On military affairs, the Grand Regional Command was changed into Regional Commands of Five Armies. The power of the Six Boards was increased and a huge structure of eunuchs and secret organizations under its control was established. This was designed to increase the control that the Emperor had over the military.
The main change made to the central administration at this time was the abolishment of the Chief of Councillors. The Council of Ministers comprised of the three Hanlin Academics; the Prime, Secondary, and Common Assistant. The main responsibility of these assistants was piaoni (writing rescript and memorials for the Emperor).
After the Yongle Emperor, academics in the Council of Ministers gradually gained more rights to participate in state affairs, gaining legislative power in addition to their consultative services.

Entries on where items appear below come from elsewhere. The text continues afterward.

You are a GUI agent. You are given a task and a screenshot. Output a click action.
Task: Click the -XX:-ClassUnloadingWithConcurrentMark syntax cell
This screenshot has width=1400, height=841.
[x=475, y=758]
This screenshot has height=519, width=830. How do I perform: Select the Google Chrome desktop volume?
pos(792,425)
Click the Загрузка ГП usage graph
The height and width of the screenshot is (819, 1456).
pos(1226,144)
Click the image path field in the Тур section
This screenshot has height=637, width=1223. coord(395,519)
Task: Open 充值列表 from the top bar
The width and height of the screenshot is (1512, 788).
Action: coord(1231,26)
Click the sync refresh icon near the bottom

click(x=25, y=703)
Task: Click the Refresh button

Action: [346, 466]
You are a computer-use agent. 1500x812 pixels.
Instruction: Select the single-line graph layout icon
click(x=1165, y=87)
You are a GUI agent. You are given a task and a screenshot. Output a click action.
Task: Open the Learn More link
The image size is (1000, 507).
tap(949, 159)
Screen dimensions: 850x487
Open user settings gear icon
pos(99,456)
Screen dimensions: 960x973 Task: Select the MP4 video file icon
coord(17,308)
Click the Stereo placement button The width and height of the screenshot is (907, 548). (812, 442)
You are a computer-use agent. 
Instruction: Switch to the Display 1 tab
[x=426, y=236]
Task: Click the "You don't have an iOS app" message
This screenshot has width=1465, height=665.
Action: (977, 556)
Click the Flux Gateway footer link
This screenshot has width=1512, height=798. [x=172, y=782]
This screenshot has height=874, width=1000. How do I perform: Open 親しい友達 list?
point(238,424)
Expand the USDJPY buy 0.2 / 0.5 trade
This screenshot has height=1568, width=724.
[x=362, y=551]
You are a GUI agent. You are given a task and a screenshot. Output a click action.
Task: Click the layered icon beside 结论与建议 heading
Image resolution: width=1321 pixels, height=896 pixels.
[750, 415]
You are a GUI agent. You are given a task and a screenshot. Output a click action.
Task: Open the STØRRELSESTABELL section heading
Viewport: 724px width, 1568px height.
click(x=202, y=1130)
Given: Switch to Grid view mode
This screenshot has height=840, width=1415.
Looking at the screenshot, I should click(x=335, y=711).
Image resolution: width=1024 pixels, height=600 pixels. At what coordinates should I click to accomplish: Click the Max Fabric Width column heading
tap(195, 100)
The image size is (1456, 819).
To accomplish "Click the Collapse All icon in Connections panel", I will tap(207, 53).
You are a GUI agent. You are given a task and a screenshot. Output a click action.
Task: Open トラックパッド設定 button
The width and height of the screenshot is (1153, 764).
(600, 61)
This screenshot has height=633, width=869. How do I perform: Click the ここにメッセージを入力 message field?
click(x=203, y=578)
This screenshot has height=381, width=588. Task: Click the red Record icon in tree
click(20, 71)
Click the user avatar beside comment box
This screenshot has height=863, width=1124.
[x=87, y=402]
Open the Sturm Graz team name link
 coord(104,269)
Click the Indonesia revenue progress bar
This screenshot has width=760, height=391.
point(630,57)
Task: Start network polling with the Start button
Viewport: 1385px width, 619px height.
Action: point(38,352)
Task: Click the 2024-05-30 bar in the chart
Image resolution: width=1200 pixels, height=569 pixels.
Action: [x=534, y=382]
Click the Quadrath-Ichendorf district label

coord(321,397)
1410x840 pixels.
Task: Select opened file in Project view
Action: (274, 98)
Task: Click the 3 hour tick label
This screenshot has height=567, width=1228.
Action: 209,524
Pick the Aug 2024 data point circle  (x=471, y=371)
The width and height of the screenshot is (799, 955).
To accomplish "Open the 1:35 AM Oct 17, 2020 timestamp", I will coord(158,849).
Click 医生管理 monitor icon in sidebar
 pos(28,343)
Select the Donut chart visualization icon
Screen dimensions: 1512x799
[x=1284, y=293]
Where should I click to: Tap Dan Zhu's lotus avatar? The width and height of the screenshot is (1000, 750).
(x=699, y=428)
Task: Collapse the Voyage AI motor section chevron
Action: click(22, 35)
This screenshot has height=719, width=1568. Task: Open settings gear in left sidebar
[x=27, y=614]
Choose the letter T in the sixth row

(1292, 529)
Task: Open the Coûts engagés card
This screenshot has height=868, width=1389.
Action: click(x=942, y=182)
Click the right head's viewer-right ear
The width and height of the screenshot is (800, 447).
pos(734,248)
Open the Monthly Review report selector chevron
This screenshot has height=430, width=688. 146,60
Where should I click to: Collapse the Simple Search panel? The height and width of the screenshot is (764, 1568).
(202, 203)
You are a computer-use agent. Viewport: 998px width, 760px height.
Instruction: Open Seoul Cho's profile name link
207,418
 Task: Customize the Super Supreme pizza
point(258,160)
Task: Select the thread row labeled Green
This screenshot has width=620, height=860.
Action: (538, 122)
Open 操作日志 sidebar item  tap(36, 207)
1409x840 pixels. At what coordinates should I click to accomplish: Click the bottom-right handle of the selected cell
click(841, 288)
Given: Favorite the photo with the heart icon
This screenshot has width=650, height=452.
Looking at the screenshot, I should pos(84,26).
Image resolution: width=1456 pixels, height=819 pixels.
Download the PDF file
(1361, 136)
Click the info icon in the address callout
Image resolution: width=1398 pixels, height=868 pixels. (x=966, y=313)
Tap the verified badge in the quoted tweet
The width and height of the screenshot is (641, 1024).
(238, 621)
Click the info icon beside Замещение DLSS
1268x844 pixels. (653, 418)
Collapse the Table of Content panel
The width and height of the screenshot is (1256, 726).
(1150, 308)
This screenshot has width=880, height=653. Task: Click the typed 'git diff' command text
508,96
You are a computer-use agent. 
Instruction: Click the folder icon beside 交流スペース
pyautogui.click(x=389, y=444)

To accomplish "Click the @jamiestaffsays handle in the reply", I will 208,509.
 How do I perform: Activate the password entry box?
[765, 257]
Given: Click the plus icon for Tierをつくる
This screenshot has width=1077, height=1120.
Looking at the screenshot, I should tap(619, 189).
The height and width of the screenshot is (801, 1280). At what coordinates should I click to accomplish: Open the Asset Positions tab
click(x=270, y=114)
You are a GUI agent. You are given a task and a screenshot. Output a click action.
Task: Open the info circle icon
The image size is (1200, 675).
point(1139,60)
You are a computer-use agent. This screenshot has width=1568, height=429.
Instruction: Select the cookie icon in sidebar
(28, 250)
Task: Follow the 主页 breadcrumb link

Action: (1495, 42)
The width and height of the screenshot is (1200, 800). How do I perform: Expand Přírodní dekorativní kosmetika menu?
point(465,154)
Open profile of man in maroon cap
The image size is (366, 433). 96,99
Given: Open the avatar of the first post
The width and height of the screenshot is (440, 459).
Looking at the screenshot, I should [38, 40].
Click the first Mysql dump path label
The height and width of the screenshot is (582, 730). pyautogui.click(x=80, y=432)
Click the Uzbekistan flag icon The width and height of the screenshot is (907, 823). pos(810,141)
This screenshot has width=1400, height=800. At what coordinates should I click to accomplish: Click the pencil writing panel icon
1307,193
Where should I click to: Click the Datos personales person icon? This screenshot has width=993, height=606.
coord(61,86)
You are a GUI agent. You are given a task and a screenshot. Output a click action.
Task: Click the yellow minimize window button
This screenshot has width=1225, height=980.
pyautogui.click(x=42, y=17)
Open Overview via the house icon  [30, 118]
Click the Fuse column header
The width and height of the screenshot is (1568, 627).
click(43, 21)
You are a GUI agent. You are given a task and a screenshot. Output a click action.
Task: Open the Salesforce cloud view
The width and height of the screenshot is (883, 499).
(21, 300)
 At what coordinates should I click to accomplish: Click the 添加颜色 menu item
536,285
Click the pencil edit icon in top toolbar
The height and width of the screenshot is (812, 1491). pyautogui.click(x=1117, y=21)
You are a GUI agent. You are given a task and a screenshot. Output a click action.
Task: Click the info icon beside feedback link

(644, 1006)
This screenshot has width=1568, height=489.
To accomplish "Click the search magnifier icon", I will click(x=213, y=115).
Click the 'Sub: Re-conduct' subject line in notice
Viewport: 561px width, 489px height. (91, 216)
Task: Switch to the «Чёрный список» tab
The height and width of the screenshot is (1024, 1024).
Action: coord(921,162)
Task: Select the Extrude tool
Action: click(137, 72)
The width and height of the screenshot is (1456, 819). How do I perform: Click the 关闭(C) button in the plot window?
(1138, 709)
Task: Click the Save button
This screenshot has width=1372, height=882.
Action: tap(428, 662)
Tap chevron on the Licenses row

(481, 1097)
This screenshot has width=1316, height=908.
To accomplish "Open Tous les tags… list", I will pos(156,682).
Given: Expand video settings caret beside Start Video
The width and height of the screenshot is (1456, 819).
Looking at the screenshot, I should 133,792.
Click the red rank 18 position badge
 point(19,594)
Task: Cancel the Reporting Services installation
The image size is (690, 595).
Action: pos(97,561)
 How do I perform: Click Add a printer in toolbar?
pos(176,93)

From this point to the early Ming Dynasty this the Council of Ministers gradually evolved into the backbone of the state administration.
In the Qing Dynasty, state affairs were co-managed by the Chiefs of Eight Banners and the Grand Ministers of State Affairs. During the ruling period of Emperor Yong Zheng, wars were very frequent in the northwest of the country. Therefore, the Privy Chamber, later called the Privy Council, was established to manage military affairs.
Despite initially being a temporary stopgap measure, the Privy Council later evolved into a powerful department that eventually replaced the Conference of Grand Ministers of State Affairs, and bore the main responsibility for military affairs directly under the control of the emperor. The Privy Council was famously a very efficient and secret operation.
Over time, the powers of the Six Boards were gradually reduced, losing it’s position as the center of state administration, and it’s responsibility for issuing imperial orders.
In the Qing Dynasty, there were Five Imperial Courts; the Dali, Taichang, Guanglu, Taipu, and HongLu Courts. The legislative power of the Imperial Clan was greater than that of the Six Boards and among the Five Commissions, only the Commission for Education was retained, while the other four were gradually annexed by the Board of Works.